Financiële kaders
In de Nota Grondbeleid 2015 zijn de financiële uitgangspunten van de grondexploitatie opgenomen. Naast de uitgangspunten betreffende de raming van de inkomsten en uitgaven zijn hierbij tevens de financiële kaders in beeld gebracht.
Een belangrijk uitgangspunt is dat de grondexploitatie zelfvoorzienend moet zijn. Verliesgevende complexen dienen hierbij te worden gedekt door winstgevende complexen, zodanig dat de grondexploitatie zich zelf kan bedruipen (zelfvoorzienendheid) en geen beslag op de algemene middelen behoeft te worden gelegd.
Voor het geval de grondexploitatie verliesgevend is, dat wil zeggen op het moment dat toekomstige verliezen niet meer gedekt kunnen worden uit de exploitatieoverschotten worden de plannen versoberd of het programma (ambitieniveau) neerwaarts bijgesteld.
Voor het opvangen van macro-economische ontwikkelingen voor het bestaande beleid, alsmede voor de ontwikkelingen van toekomstige plannen komen de verwachte winsten met ingang van 2010 ten gunste of ten laste van de bestemmingsreserve Risicobuffer Grondexploitaties.

_Verstrekte gegevens:_
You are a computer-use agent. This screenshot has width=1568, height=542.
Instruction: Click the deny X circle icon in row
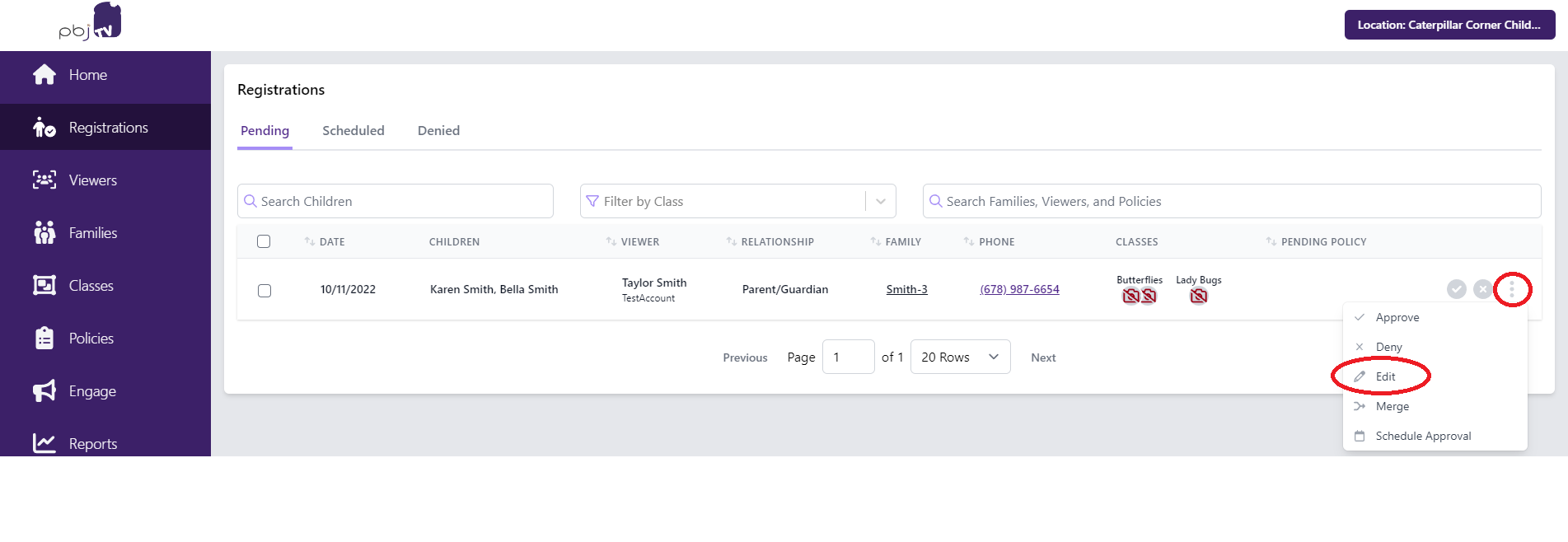click(1482, 289)
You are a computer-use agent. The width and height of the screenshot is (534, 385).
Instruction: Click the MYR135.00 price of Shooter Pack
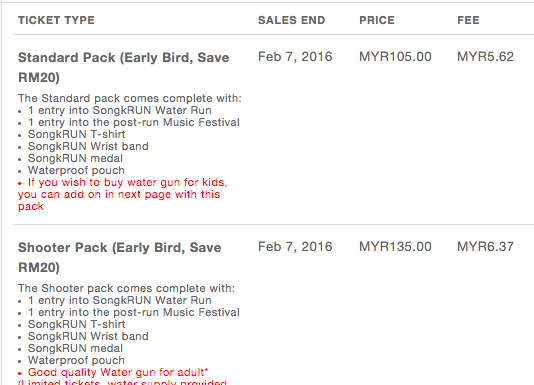(395, 247)
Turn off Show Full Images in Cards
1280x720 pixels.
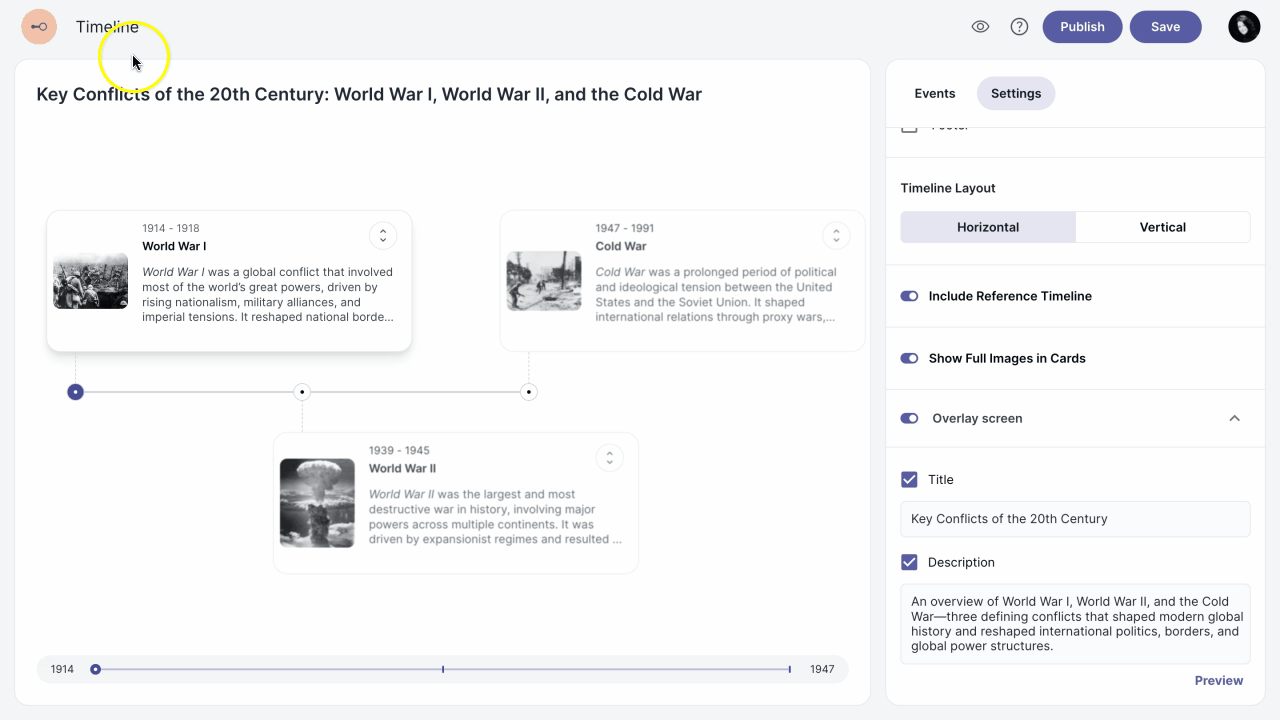point(909,358)
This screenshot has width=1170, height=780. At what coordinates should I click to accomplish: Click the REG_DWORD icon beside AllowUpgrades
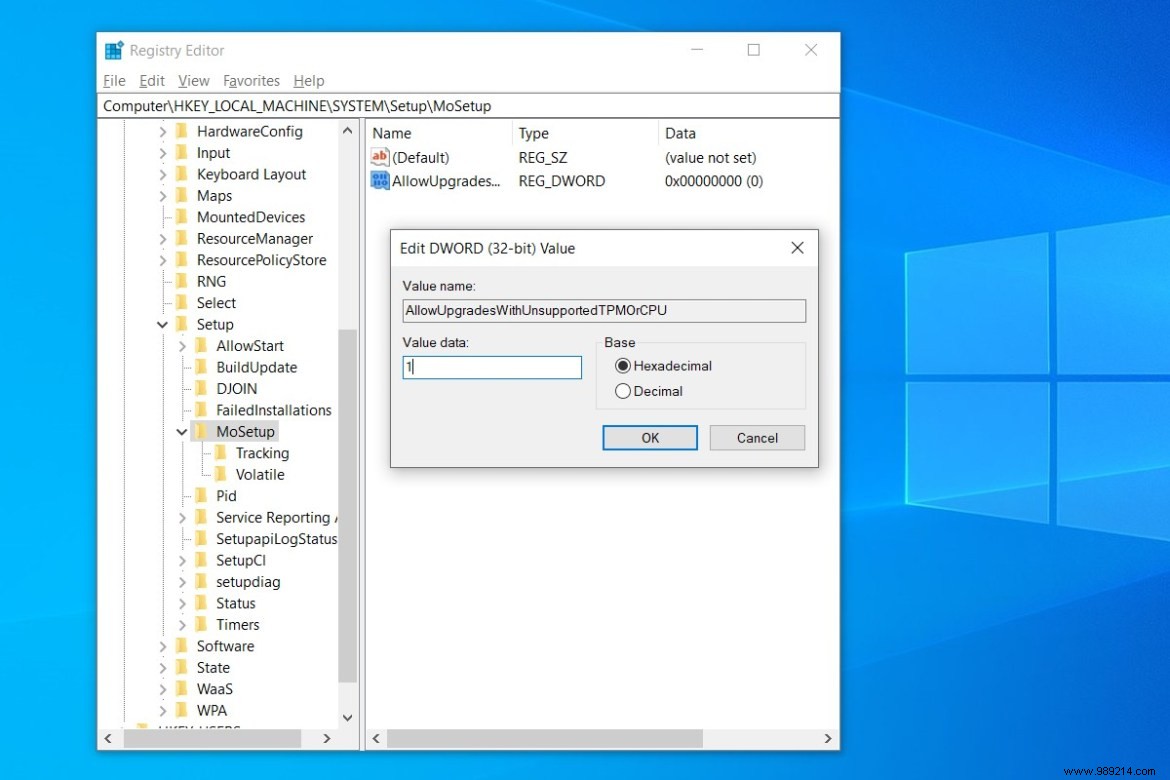coord(380,181)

_Opdrachten:_
1. Schrijf uit de tekst over de financiële kaders letterlijk alles uit, van "Een belangrijk uitgangspunt" tot en met "(ambitieniveau) neerwaarts bijgesteld.".
2. Ten gunste of ten laste van welke bestemmingsreserve komen volgens de tekst over de financiële kaders de verwachte winsten met ingang van 2010?

_Antwoorden:_
1.
Een belangrijk uitgangspunt is dat de grondexploitatie zelfvoorzienend moet zijn. Verliesgevende complexen dienen hierbij te worden gedekt door winstgevende complexen, zodanig dat de grondexploitatie zich zelf kan bedruipen (zelfvoorzienendheid) en geen beslag op de algemene middelen behoeft te worden gelegd.
Voor het geval de grondexploitatie verliesgevend is, dat wil zeggen op het moment dat toekomstige verliezen niet meer gedekt kunnen worden uit de exploitatieoverschotten worden de plannen versoberd of het programma (ambitieniveau) neerwaarts bijgesteld.

2. De bestemmingsreserve Risicobuffer Grondexploitaties.